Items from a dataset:
───

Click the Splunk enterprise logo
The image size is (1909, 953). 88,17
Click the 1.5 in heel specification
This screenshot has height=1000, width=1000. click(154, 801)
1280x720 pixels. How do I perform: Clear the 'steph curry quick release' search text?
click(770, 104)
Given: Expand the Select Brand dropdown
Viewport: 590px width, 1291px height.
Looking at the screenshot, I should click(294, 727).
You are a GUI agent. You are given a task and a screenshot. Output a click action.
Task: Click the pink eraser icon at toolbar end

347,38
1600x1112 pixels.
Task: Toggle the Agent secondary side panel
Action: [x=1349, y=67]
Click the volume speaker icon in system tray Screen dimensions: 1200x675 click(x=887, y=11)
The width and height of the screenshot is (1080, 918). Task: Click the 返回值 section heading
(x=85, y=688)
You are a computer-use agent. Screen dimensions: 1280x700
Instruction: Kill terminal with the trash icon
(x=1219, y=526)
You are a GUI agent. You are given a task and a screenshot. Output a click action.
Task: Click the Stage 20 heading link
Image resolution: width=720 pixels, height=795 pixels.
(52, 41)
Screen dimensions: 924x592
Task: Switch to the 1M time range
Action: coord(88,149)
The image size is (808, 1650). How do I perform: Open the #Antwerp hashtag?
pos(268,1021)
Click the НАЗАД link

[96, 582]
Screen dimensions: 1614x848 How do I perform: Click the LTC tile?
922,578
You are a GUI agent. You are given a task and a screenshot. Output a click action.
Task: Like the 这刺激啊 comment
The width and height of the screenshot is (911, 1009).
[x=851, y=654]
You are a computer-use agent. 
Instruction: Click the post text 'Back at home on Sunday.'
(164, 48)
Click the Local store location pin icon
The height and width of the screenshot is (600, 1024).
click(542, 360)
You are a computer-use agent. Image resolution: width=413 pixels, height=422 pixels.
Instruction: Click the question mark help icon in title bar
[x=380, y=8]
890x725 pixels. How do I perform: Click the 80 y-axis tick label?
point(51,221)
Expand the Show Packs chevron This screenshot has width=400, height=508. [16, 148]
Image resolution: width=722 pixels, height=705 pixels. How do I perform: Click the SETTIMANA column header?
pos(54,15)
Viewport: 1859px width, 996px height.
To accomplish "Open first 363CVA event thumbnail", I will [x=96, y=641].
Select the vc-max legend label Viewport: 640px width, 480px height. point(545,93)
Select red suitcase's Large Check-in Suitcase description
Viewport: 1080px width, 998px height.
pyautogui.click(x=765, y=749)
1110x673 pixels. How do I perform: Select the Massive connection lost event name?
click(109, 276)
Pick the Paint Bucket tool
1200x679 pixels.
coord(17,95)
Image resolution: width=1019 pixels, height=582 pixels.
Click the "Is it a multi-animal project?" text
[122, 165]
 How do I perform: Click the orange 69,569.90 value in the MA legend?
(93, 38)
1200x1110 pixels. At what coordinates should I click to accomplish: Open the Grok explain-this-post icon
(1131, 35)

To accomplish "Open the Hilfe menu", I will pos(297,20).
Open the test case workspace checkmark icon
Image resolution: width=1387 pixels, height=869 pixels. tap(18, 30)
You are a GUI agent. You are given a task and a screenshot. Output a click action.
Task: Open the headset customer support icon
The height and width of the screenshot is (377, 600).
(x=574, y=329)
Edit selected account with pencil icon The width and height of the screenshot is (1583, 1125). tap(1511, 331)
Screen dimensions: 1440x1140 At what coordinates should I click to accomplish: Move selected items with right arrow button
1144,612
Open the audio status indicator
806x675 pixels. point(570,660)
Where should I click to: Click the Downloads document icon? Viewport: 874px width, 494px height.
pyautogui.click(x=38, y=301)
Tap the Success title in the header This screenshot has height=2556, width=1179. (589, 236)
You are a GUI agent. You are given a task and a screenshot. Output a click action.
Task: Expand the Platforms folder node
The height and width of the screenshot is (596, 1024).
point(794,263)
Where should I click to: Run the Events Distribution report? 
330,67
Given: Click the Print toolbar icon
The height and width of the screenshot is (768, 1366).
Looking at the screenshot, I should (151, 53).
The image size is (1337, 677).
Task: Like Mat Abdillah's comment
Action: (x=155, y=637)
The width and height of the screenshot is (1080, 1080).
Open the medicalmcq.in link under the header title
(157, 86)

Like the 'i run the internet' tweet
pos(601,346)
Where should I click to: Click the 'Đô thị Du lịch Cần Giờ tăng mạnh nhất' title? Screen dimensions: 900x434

───

• _Requirement_
Lines from the one containing "Tap the Success" through the last line of the data above are the only output wanted; restate them exactly.

• _Response to this task_
Tap the Success title in the header This screenshot has height=2556, width=1179. (589, 236)
You are a GUI agent. You are given a task and a screenshot. Output a click action.
Task: Expand the Platforms folder node
The height and width of the screenshot is (596, 1024).
point(794,263)
Where should I click to: Run the Events Distribution report? 
330,67
Given: Click the Print toolbar icon
The height and width of the screenshot is (768, 1366).
Looking at the screenshot, I should (151, 53).
The image size is (1337, 677).
Task: Like Mat Abdillah's comment
Action: (x=155, y=637)
The width and height of the screenshot is (1080, 1080).
Open the medicalmcq.in link under the header title
(157, 86)

Like the 'i run the internet' tweet
pos(601,346)
Where should I click to: Click the 'Đô thị Du lịch Cần Giờ tăng mạnh nhất' title? Screen dimensions: 900x434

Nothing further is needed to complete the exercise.